You have to REALLY be into AI to do this for generation/API cost reasons (or willing to have this as a hacking project of the month expense). Even ignoring electricity, a 16 GB 5060 Ti is more expensive than 16,000 image generations. Assuming you do one every 15 seconds, that's 240,000 seconds -> more than 2 months of usage at an hour a day of generations.
If you've already got a decent GPU (or were going to get one anyways) then cost isn't really a consideration, it's just that you can already do it. For everyone else, you can probably get by just using things like Google's AI Studio for free.
>a 16 GB 5060 Ti is more expensive than 16,000 image generations
Sure, but now you get a good gaming GPU that you can write off as a business expense.
16,000? Where are buying your GPU, or API calls? If you don’t want to wait for a bargain then $450 will get you the GPU, and even at that price you’d only be able to buy about 10,000 standard-resolution image gen api calls. Do you do design? Editing? Touch up? You can easily blow through a few hundred api calls an hour: “Turn the stitching green… slightly less saturated… now make the stitches more ragged… a little more… now just slightly less”.
Clearly you’re looking at the task through the eyes of a hobbyist or “of the month” project so the workflow and pace may not be obvious but API budgets spend fast. Just look at the benchmarks in this article to see how many tried some of these changes took- 47, there goes $3 in 3 minutes, or half that time if your quick on the keyboard.
And even then! Well, you’re limited aren’t you? Limited to the Gemini model, or OpenAI, or whoever, and you see the limits of any one model in the article as well. Or you plonk down for a mediocre GPU with some slight VRAM headroom and choose from dozens of models, countless Lora, control nets, and other options, infinitely flexible in painting and outpainting. Ahead of that you’ll need to budget at least a dozen hours to learn local genai tools, comfyui or others. Then, for under a $1 dollar in electricity, you can can queue up a dozen ideas overnight and get 1,000 variations on each of them handed to you in the morning to quickly triage over coffee and email catchup.
It’s not a one size fits all market though, and most professionals are likely finding they want both: A low-cost, high-control, high precision sandbox that isn’t as fast or scalable as the api, and the api for when fast and scalable is what you need.
GPUs are needed for plenty of reasons. I assume plenty have a decent dGPU, even on laptops.

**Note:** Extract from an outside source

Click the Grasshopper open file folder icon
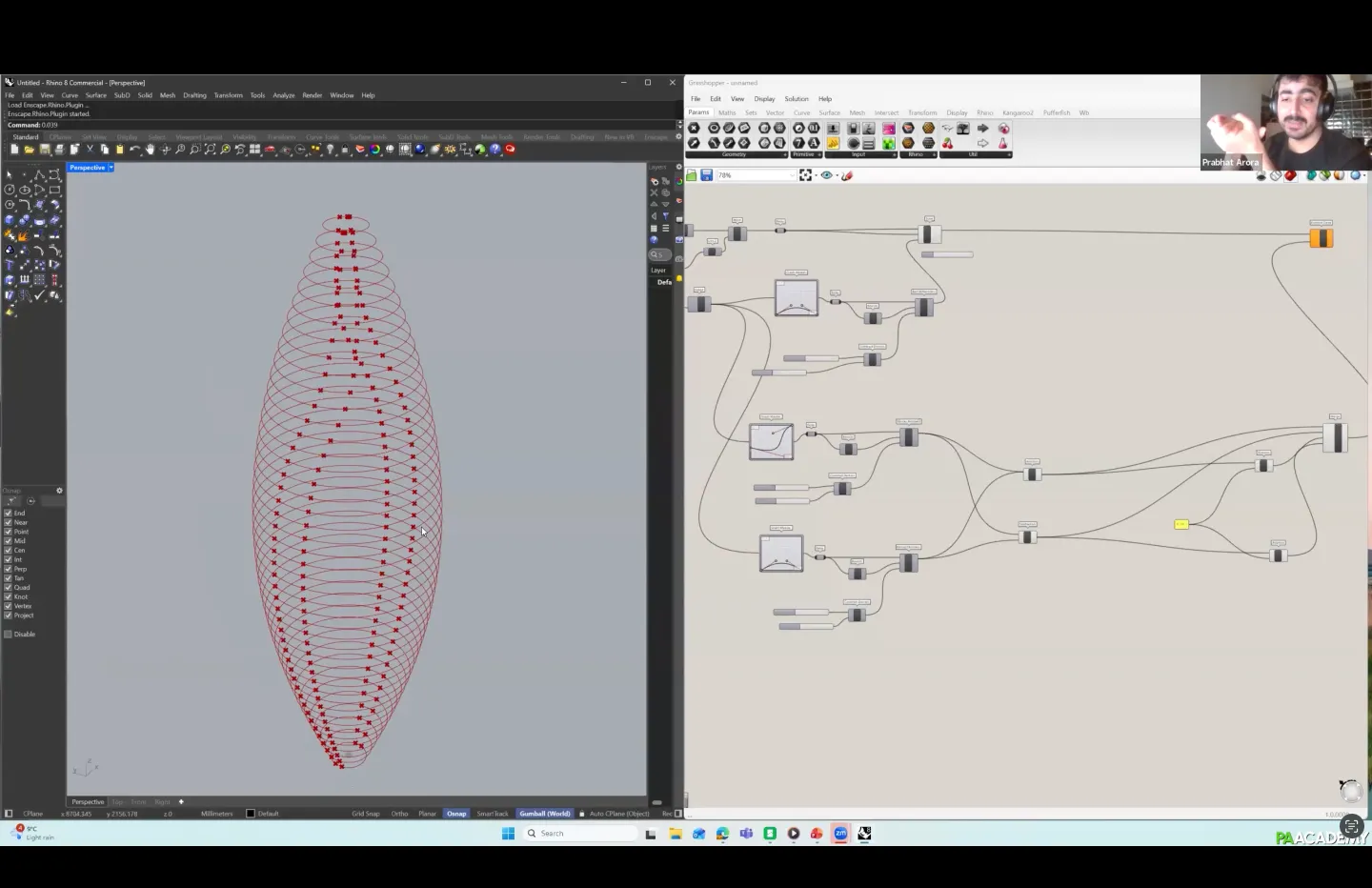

I have a 4080 RTX and Kontext runs great at fp8. I run several other models besides. If you want to get at all good at this, you need tons of throwaway generations and fast iteration and an API quickly becomes pricier than a GPU.
Precisely. Even inflated if the inflated 16,000 api calls was accurate for how much the cost of mediocre GPU would get you, that’s not an endless store of api calls. I’m also on a 4080 for lighter loads, and even just writing benchmarks, exploring attention mechanisms, token salience, etc, without image gen being my specific purpose I may trash half a thousand generations from output every few days. More if I count the stuff that never made it that far too.
The point is just having a "decent" dGPU isn't enough. Even at 16 GB you're already quantizing Flux pretty heavily, someone with a 4080 gaming laptop is going to be disappointed trying to work with 12 GB.